EXERCISE AIM:
Locate the line bearing "Collapse the Market Cap row chevron" in the material below, then reproduce it and each following line up to and including the line bearing "Click the 1400".

EXCERPTED RECORDS:

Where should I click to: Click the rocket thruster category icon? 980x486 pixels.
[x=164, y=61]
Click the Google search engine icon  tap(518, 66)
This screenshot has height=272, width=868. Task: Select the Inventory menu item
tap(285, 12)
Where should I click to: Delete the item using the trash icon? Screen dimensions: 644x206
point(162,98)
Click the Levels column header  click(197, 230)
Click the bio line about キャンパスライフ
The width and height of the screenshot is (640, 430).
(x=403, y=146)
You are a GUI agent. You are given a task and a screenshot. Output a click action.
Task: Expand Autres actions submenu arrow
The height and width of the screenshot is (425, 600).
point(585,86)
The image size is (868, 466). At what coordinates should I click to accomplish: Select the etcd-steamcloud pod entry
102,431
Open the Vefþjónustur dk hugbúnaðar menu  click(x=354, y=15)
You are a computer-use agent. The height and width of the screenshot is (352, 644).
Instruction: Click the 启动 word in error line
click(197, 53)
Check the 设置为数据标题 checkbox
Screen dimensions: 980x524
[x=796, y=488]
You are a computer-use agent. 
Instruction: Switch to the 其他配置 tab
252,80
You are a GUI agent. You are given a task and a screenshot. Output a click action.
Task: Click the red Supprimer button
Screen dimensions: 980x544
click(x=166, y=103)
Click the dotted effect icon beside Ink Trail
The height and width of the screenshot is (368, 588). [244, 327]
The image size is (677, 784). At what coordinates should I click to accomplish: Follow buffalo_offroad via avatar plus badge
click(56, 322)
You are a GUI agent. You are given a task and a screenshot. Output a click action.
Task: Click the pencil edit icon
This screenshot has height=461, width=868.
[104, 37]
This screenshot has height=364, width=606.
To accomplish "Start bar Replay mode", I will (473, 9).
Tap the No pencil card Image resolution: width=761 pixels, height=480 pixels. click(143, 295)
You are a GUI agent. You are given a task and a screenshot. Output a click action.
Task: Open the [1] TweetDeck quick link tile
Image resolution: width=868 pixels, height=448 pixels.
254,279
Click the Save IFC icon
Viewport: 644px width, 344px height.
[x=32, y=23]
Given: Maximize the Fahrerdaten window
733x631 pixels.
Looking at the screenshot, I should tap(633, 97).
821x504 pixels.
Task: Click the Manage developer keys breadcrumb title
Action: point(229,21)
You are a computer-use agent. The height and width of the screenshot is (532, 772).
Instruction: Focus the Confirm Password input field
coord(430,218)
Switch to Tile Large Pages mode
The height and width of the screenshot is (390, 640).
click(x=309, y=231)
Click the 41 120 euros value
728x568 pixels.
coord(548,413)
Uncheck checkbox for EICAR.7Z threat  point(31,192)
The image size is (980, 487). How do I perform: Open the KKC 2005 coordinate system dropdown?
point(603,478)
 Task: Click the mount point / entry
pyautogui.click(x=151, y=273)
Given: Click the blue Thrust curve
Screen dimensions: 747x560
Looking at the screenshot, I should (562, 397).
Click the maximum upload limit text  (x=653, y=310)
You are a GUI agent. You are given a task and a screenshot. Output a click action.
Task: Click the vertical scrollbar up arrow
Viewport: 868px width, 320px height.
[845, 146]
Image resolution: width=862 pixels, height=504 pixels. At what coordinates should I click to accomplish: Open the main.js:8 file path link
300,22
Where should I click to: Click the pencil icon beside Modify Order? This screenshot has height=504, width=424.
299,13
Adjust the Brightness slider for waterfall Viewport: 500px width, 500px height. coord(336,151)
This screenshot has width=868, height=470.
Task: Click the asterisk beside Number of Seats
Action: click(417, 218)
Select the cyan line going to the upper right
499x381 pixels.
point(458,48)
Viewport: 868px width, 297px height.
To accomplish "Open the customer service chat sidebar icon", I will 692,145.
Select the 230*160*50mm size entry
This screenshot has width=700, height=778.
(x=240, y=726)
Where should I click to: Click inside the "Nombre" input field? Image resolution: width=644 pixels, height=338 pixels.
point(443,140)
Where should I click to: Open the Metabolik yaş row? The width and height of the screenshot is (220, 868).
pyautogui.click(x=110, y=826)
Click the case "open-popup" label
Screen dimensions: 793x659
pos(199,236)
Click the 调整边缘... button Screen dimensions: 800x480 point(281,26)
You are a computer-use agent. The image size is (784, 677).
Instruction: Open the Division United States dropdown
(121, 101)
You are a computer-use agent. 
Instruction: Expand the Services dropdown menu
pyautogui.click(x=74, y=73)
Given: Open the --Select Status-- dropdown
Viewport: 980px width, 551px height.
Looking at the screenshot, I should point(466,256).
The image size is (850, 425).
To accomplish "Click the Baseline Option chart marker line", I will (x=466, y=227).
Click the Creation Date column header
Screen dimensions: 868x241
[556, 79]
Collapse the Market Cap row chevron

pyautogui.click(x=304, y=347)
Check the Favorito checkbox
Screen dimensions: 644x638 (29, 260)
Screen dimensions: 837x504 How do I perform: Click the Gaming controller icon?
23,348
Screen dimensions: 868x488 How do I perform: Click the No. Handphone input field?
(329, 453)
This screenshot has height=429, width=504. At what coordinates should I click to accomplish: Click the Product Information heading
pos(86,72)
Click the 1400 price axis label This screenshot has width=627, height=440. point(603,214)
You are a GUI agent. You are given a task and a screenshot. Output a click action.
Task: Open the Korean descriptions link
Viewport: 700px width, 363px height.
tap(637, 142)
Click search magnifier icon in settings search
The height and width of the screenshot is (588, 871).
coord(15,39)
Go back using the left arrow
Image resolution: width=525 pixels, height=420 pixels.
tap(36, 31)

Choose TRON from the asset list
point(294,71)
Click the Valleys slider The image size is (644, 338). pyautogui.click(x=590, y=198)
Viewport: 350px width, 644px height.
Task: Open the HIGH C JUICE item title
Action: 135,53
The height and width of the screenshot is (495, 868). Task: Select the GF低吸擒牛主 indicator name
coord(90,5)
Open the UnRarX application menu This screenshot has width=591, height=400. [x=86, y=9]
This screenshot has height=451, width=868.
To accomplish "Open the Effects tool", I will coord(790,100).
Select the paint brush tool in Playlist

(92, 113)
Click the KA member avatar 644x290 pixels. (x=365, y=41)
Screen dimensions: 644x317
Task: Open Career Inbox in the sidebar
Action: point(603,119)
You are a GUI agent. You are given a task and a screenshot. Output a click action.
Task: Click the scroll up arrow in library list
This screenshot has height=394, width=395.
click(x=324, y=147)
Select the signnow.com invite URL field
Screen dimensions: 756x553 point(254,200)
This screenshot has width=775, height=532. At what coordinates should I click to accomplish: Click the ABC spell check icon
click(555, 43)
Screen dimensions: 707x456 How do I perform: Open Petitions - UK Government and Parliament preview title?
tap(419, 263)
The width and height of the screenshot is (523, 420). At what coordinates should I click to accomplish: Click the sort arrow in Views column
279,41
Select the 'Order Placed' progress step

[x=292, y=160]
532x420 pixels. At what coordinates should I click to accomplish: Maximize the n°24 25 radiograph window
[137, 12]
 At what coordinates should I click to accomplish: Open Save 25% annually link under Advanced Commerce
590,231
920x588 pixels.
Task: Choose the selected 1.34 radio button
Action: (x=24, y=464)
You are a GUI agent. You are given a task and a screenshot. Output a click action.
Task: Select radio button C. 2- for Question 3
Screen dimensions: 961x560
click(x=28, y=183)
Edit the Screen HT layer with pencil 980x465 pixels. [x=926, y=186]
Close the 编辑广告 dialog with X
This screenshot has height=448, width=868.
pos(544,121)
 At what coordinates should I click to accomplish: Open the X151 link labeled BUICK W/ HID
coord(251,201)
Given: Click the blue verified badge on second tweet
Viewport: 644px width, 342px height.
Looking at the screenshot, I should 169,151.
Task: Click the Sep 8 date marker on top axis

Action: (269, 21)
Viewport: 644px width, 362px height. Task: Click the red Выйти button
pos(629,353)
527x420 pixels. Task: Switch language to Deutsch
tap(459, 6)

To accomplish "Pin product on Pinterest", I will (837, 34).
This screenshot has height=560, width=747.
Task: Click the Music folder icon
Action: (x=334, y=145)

EXPECTED ANSWER:
Collapse the Market Cap row chevron

pyautogui.click(x=304, y=347)
Check the Favorito checkbox
Screen dimensions: 644x638 (29, 260)
Screen dimensions: 837x504 How do I perform: Click the Gaming controller icon?
23,348
Screen dimensions: 868x488 How do I perform: Click the No. Handphone input field?
(329, 453)
This screenshot has height=429, width=504. At what coordinates should I click to accomplish: Click the Product Information heading
pos(86,72)
Click the 1400 price axis label This screenshot has width=627, height=440. point(603,214)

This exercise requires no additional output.